[About this exercise] Below are entries. Give back exactly the lines from the one containing "Task: Click the Dock button" through the one containing "903x744 pixels.", inclusive, without the pictures.

----- Input for this task

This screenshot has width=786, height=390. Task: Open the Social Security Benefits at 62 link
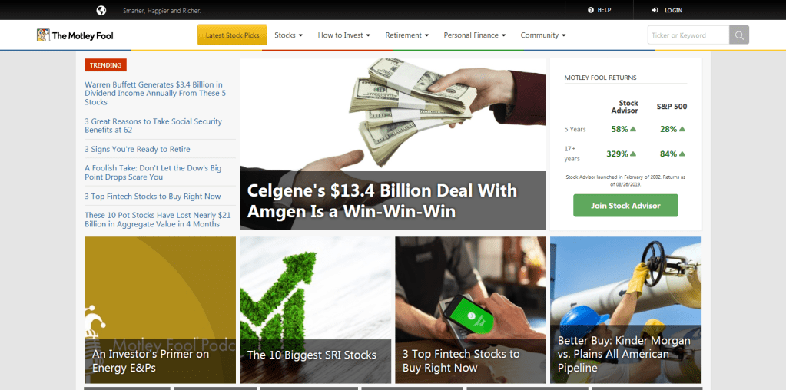point(154,126)
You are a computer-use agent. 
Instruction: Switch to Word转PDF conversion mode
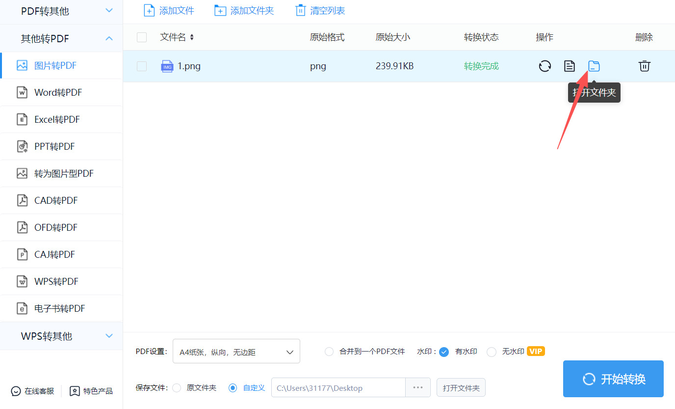[x=61, y=92]
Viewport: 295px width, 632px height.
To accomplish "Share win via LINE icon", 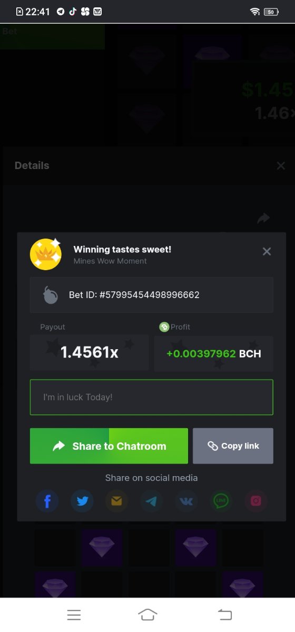I will (x=221, y=501).
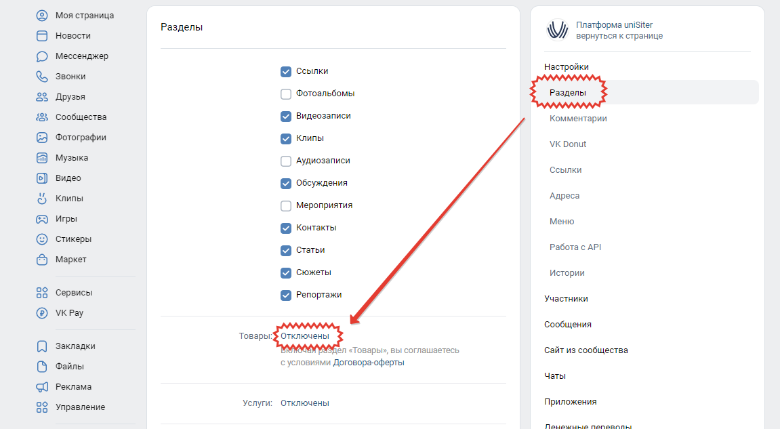Open Bookmarks using the bookmark icon
The height and width of the screenshot is (429, 780).
(42, 346)
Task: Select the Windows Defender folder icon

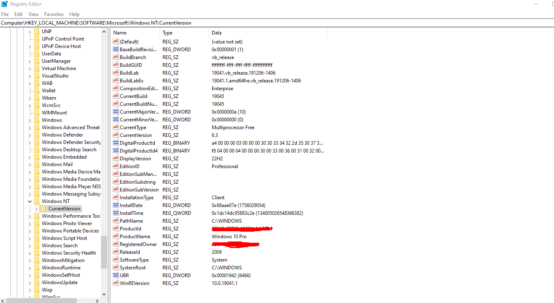Action: point(37,135)
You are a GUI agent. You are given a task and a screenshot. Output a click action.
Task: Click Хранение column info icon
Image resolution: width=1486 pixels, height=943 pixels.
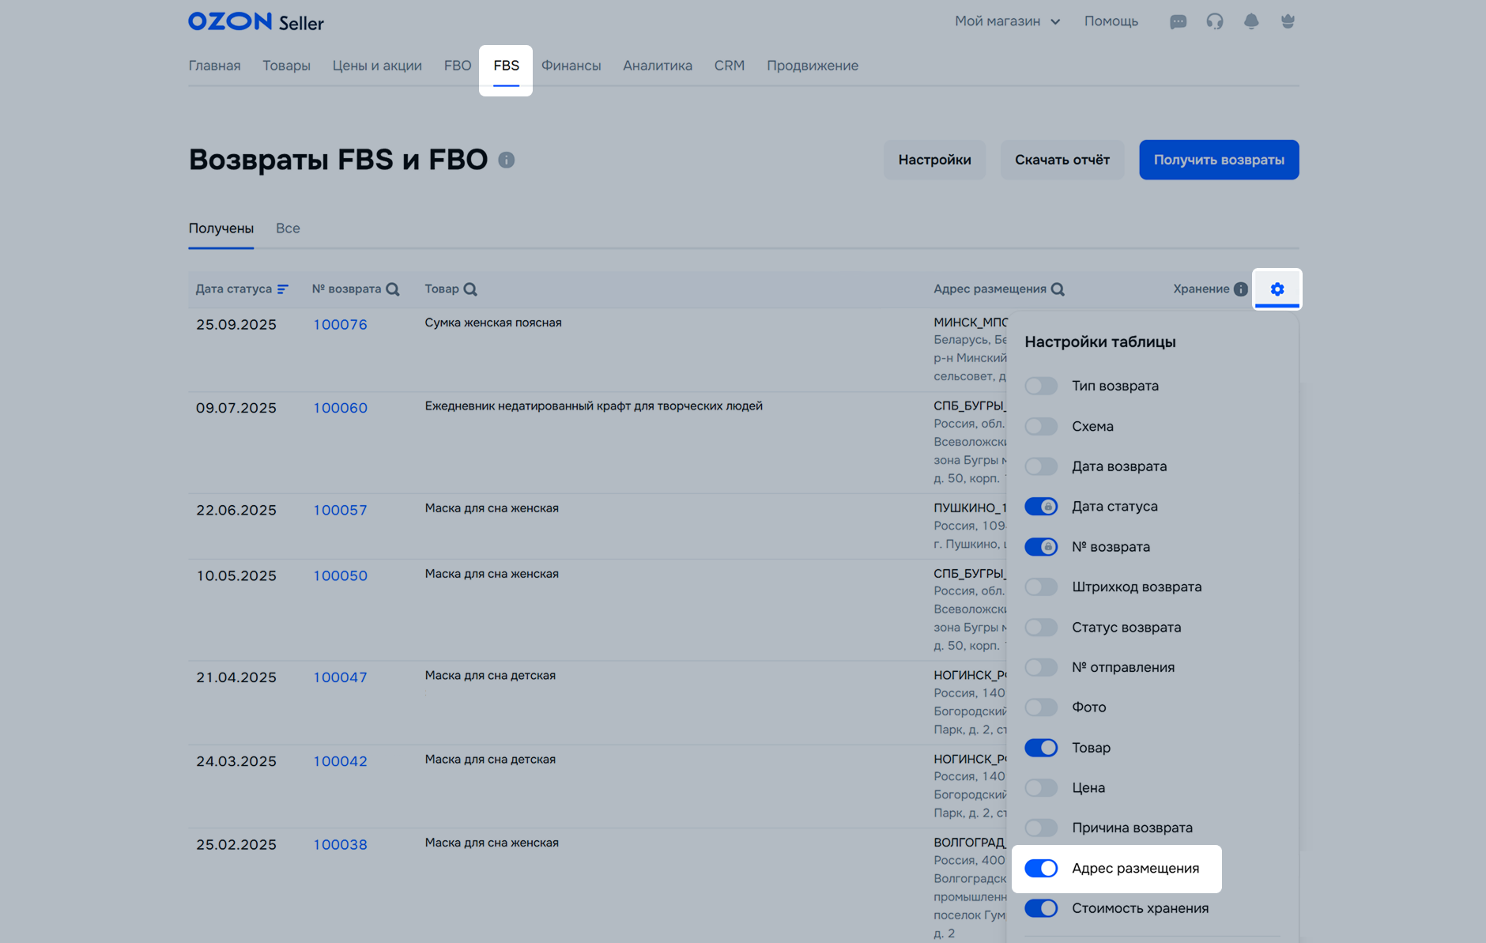point(1241,289)
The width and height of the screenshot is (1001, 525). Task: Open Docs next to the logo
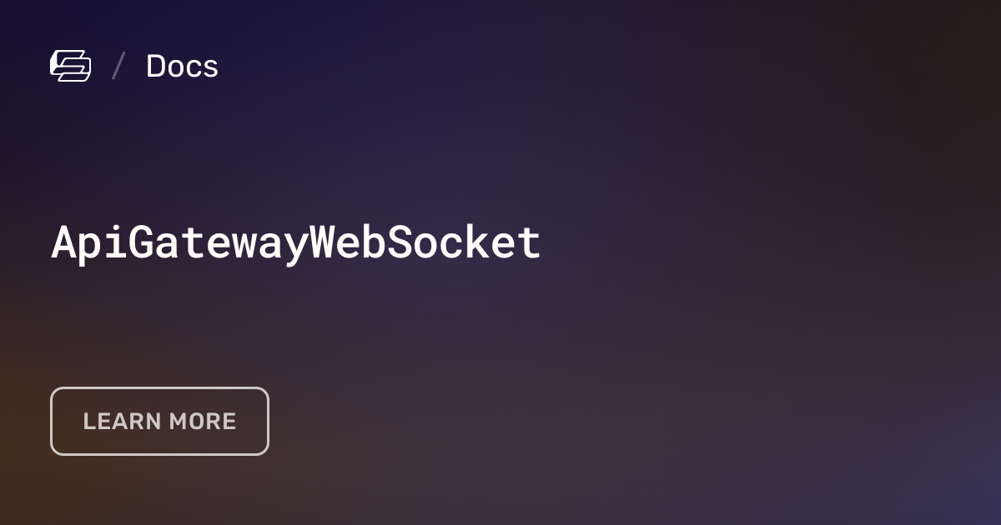coord(182,67)
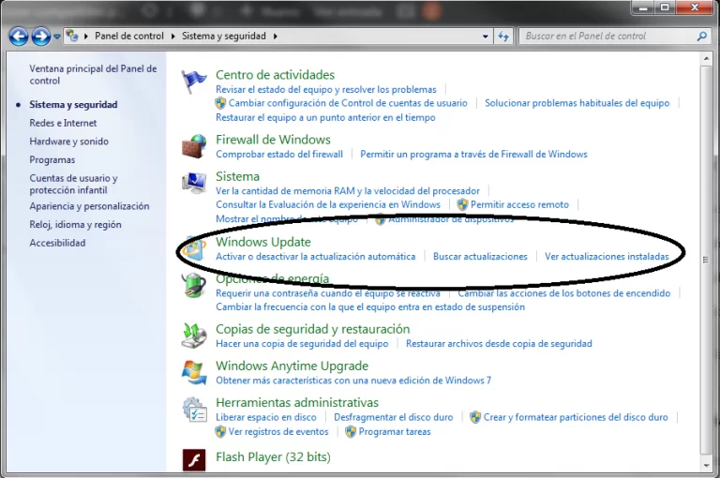Click the Windows Anytime Upgrade logo icon
This screenshot has width=720, height=478.
pos(194,372)
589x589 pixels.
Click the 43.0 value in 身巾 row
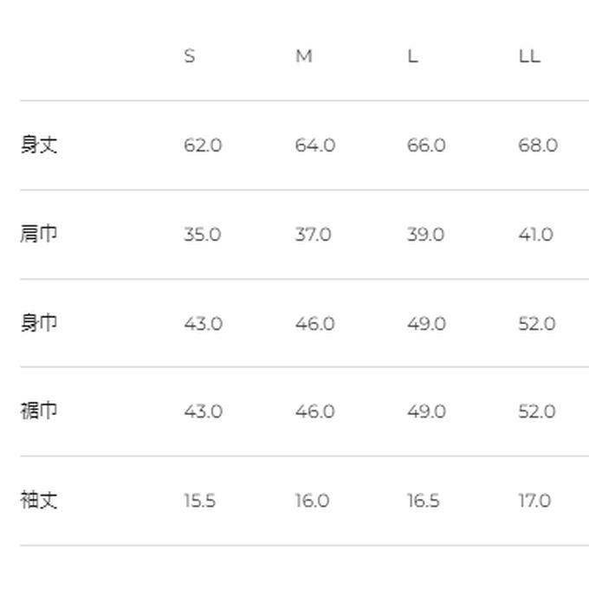[x=203, y=324]
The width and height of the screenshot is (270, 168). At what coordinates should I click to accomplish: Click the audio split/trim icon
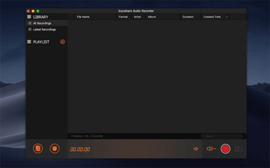click(239, 149)
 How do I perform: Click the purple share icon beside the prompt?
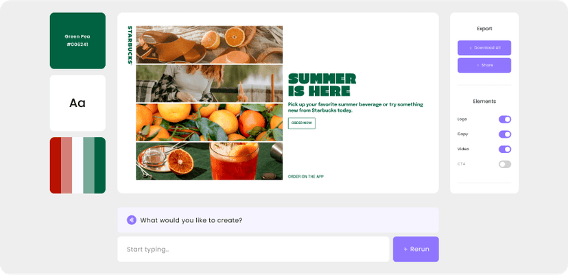[x=132, y=220]
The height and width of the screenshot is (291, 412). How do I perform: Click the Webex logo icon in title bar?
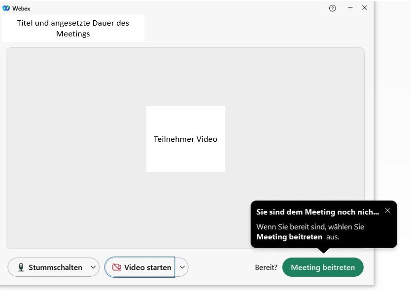click(6, 8)
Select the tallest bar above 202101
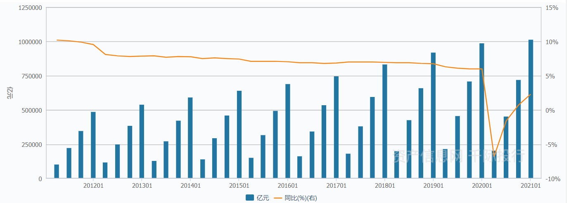 pyautogui.click(x=531, y=109)
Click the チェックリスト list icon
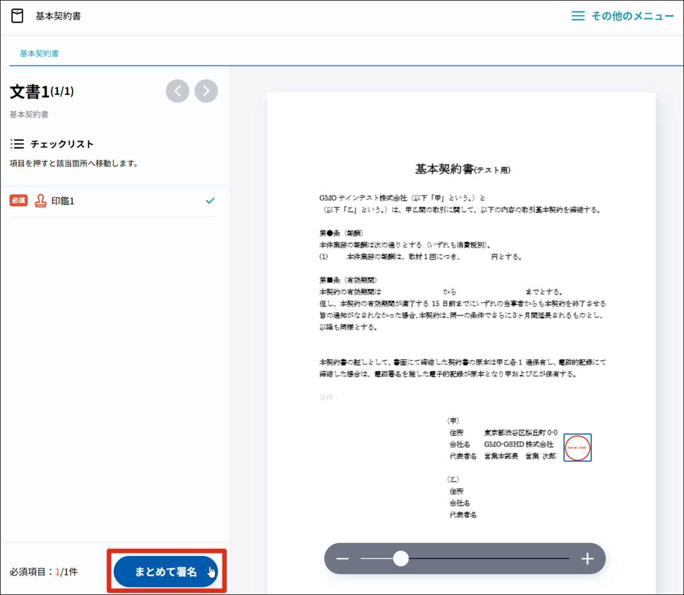The height and width of the screenshot is (595, 684). coord(17,144)
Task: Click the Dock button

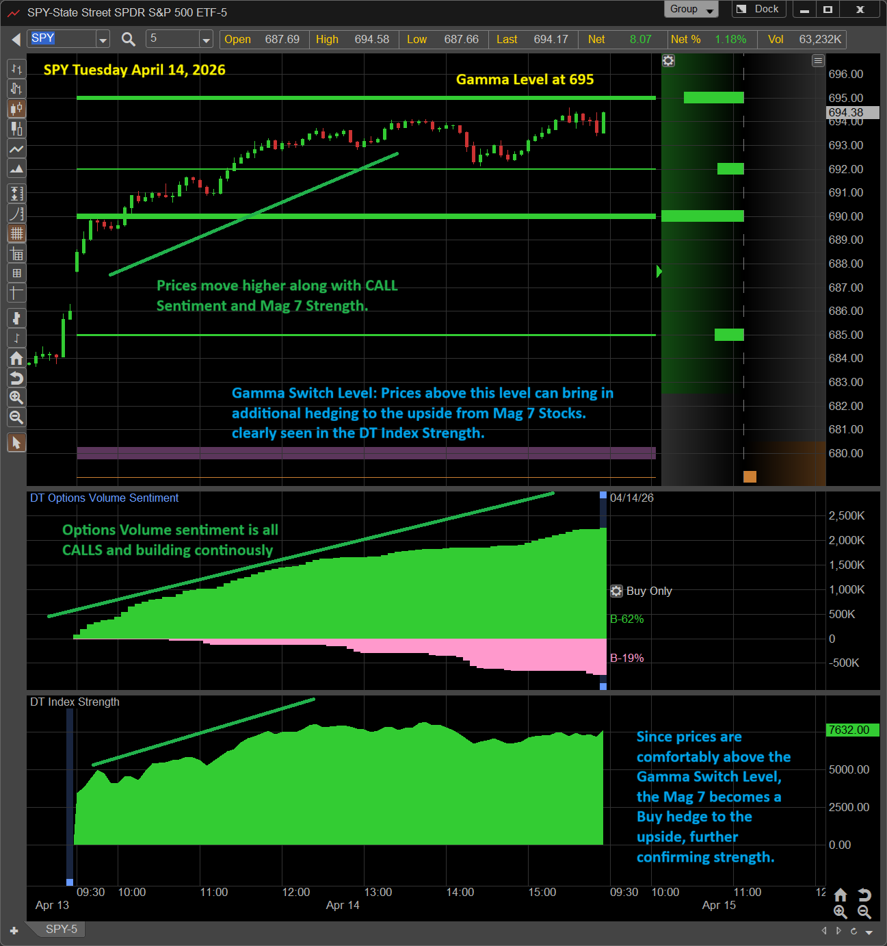Action: pyautogui.click(x=758, y=9)
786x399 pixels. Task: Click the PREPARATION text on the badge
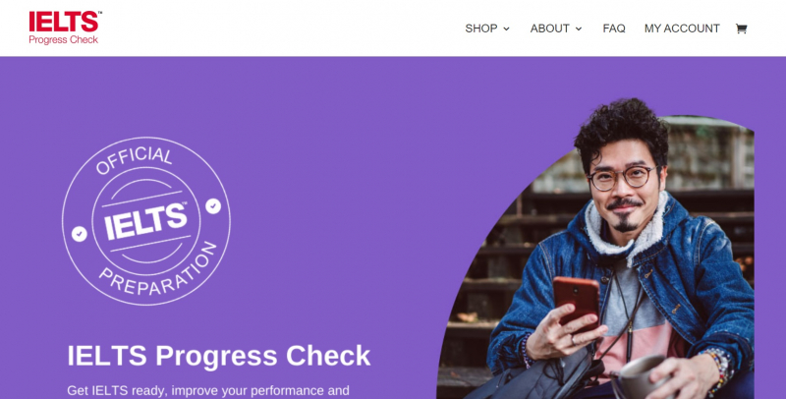159,271
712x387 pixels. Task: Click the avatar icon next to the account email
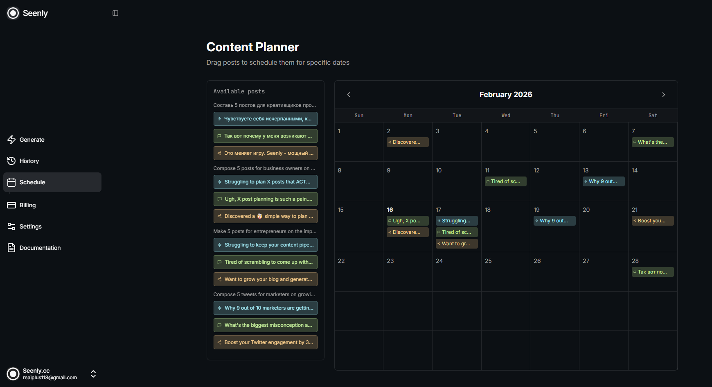point(13,374)
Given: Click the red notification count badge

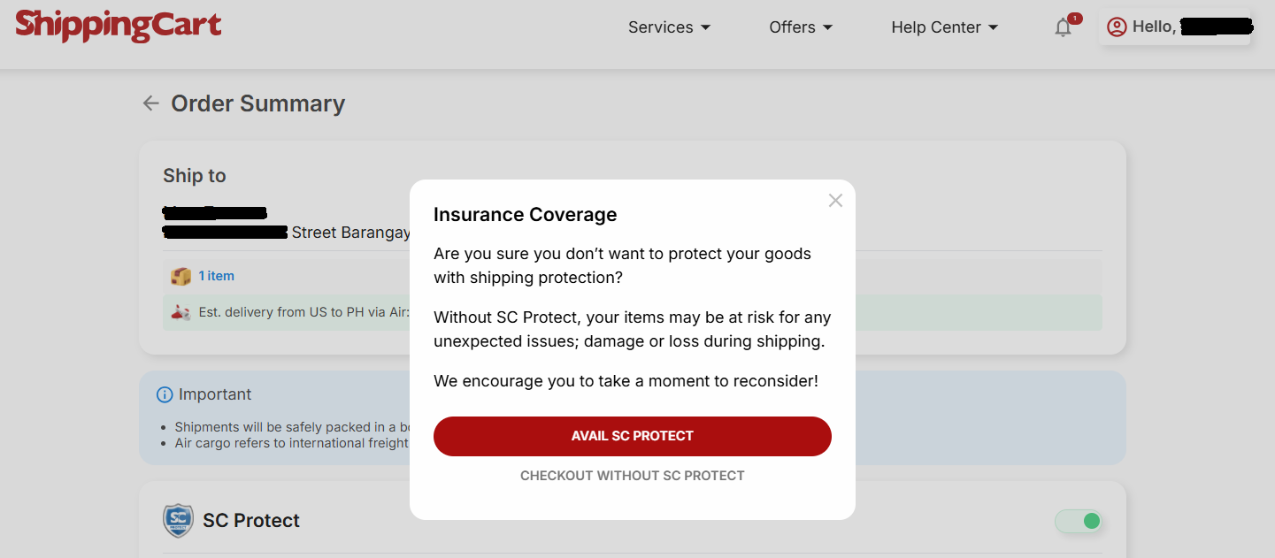Looking at the screenshot, I should point(1074,18).
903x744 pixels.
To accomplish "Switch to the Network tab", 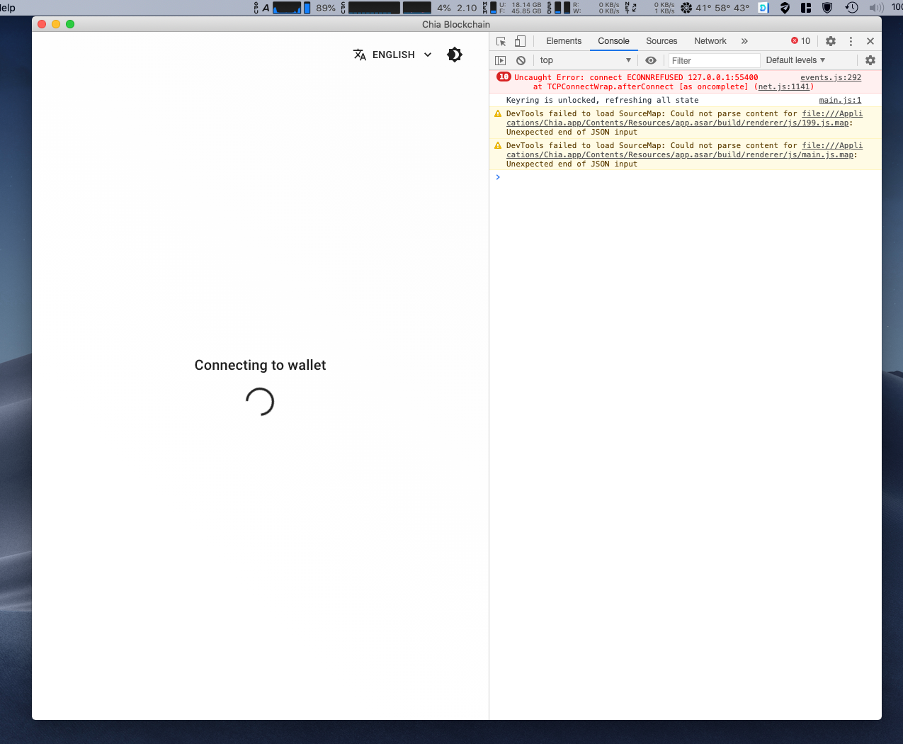I will tap(710, 41).
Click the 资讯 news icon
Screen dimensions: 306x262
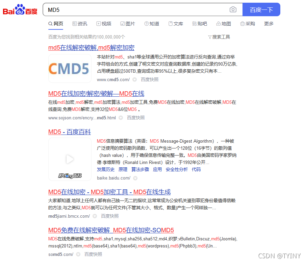pyautogui.click(x=75, y=24)
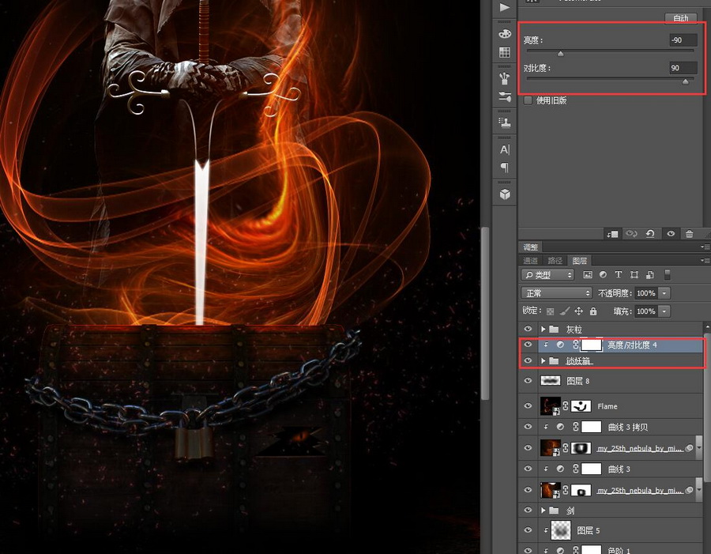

----------

[Your solution]
Task: Click the Dock button

Action: pyautogui.click(x=758, y=9)
786x399 pixels. Task: Click the PREPARATION text on the badge
159,271
712x387 pixels. Task: Click the avatar icon next to the account email
point(13,374)
Given: Click the red notification count badge

Looking at the screenshot, I should point(1074,18).
903x744 pixels.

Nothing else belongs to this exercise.